● **Exercise requirements**
Please restate every entry exactly. Leave out the pictures.

● **Dataset records**
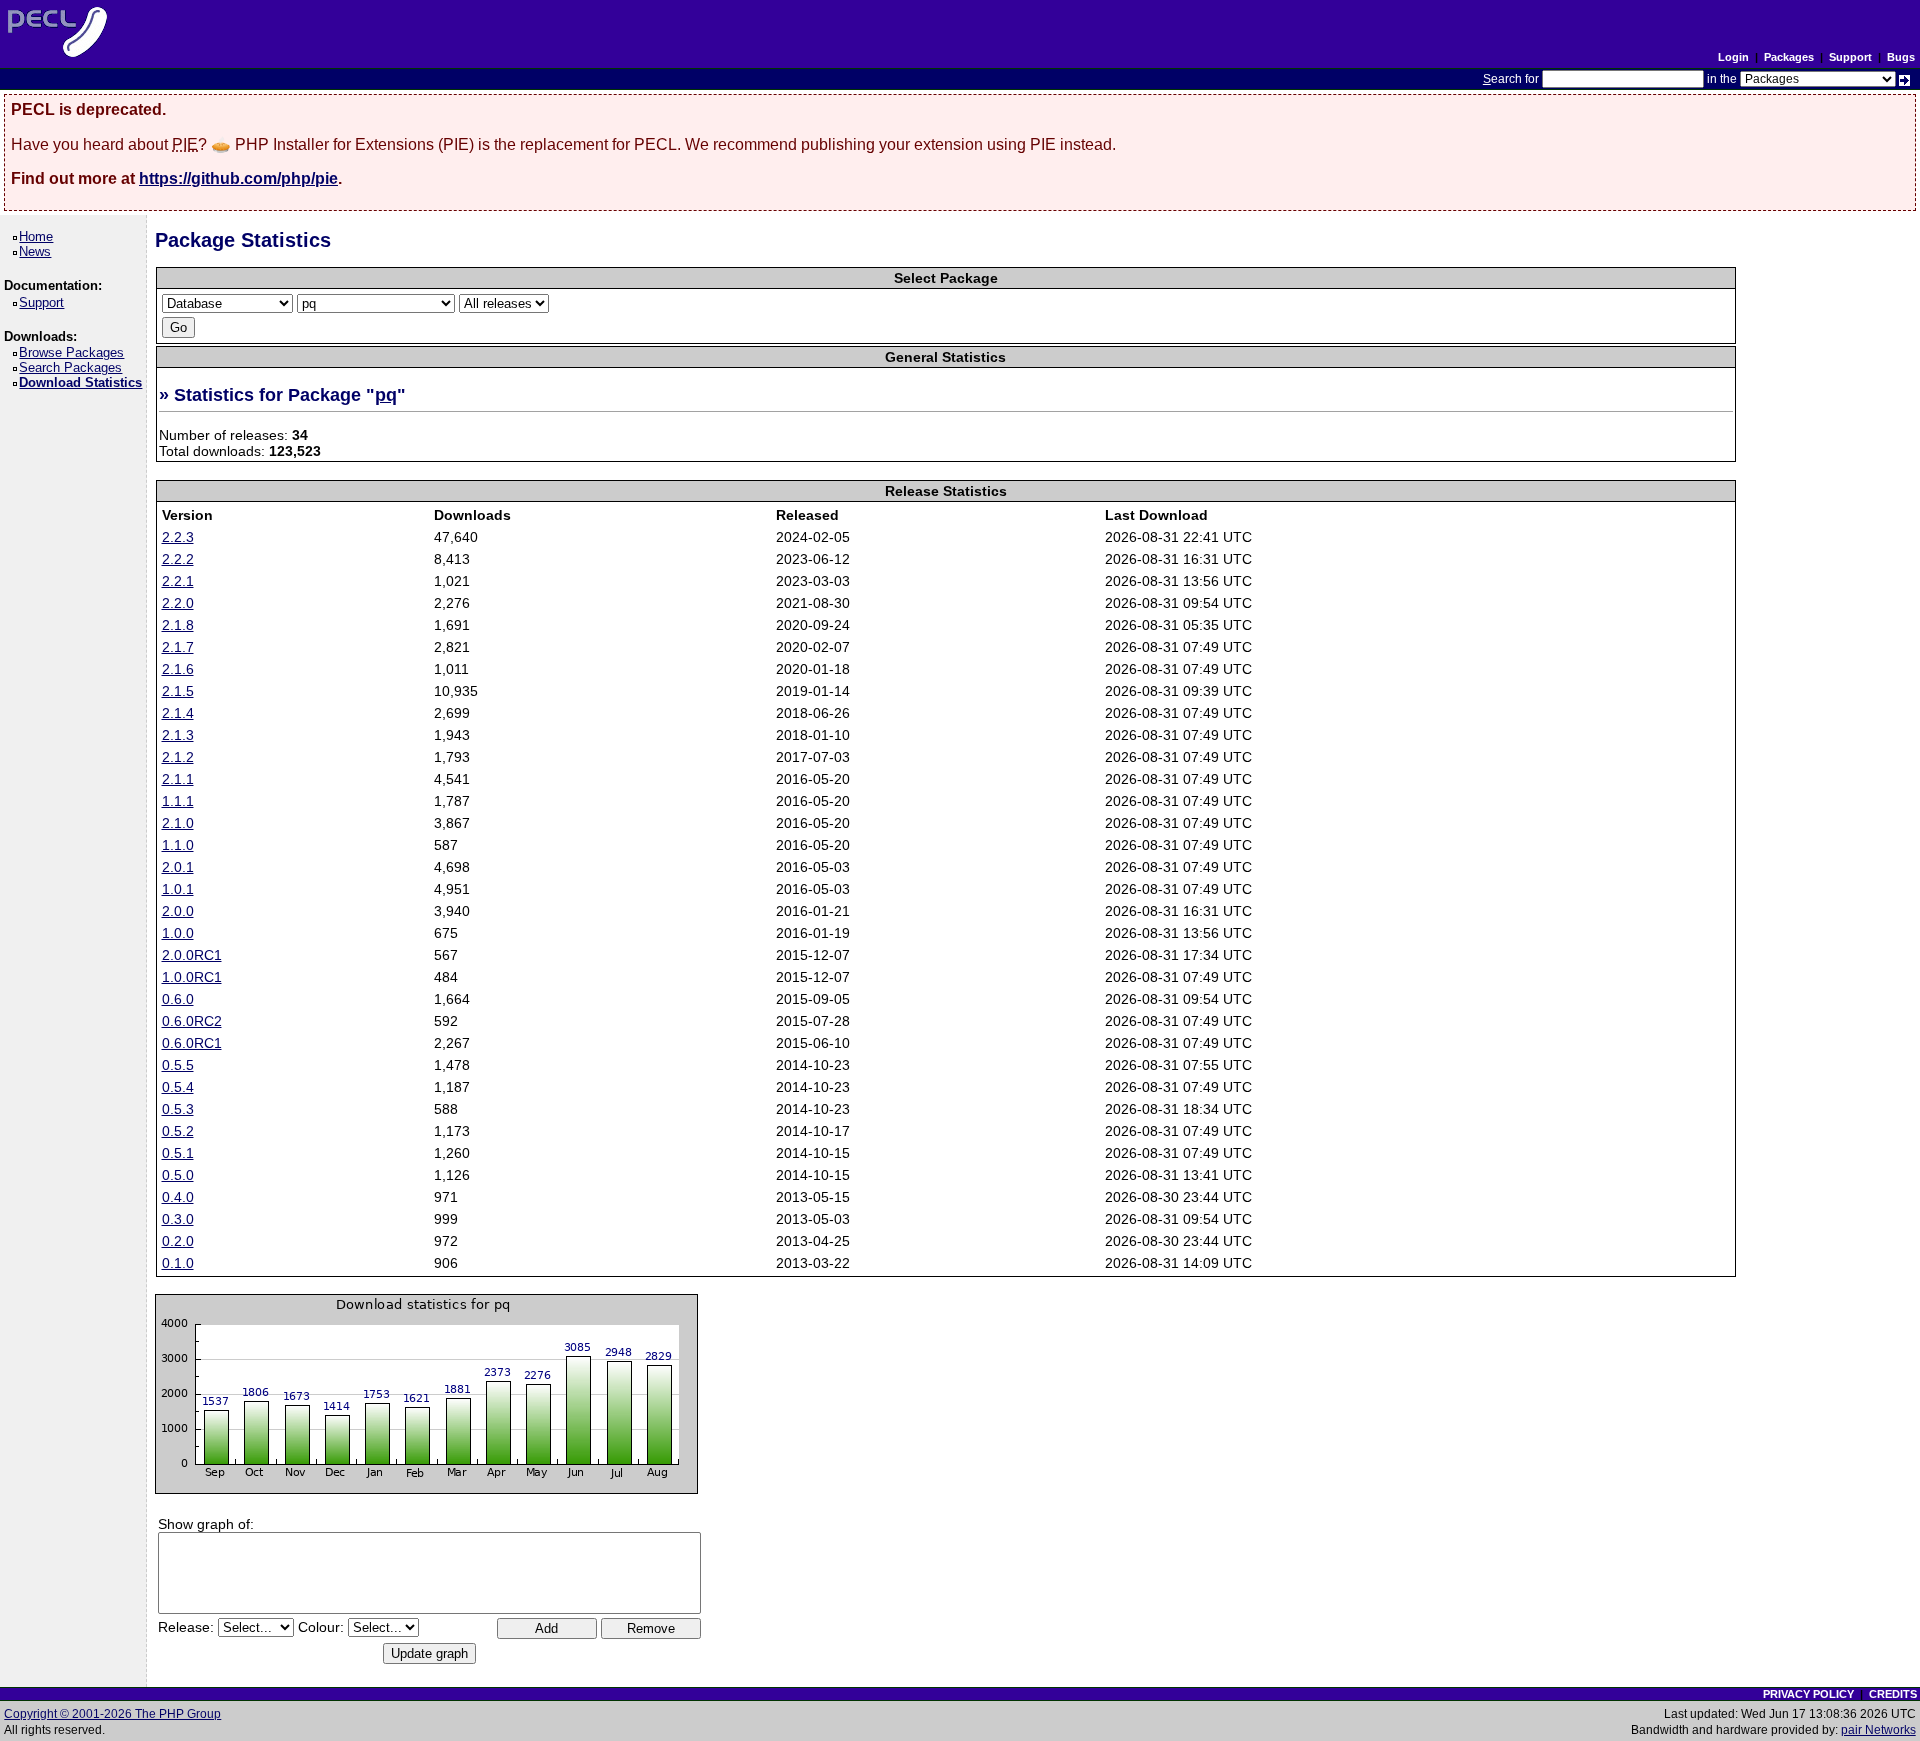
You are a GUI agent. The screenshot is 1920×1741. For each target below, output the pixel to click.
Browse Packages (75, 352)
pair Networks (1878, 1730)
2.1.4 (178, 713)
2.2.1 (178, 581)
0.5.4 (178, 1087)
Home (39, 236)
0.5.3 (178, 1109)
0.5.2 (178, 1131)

● **Reply to the task**
You are a GUI agent. The screenshot is 1920×1741. For each target below, output the pixel to click.
Browse Packages (75, 352)
pair Networks (1878, 1730)
2.1.4 (178, 713)
2.2.1 (178, 581)
0.5.4 (178, 1087)
Home (39, 236)
0.5.3 (178, 1109)
0.5.2 (178, 1131)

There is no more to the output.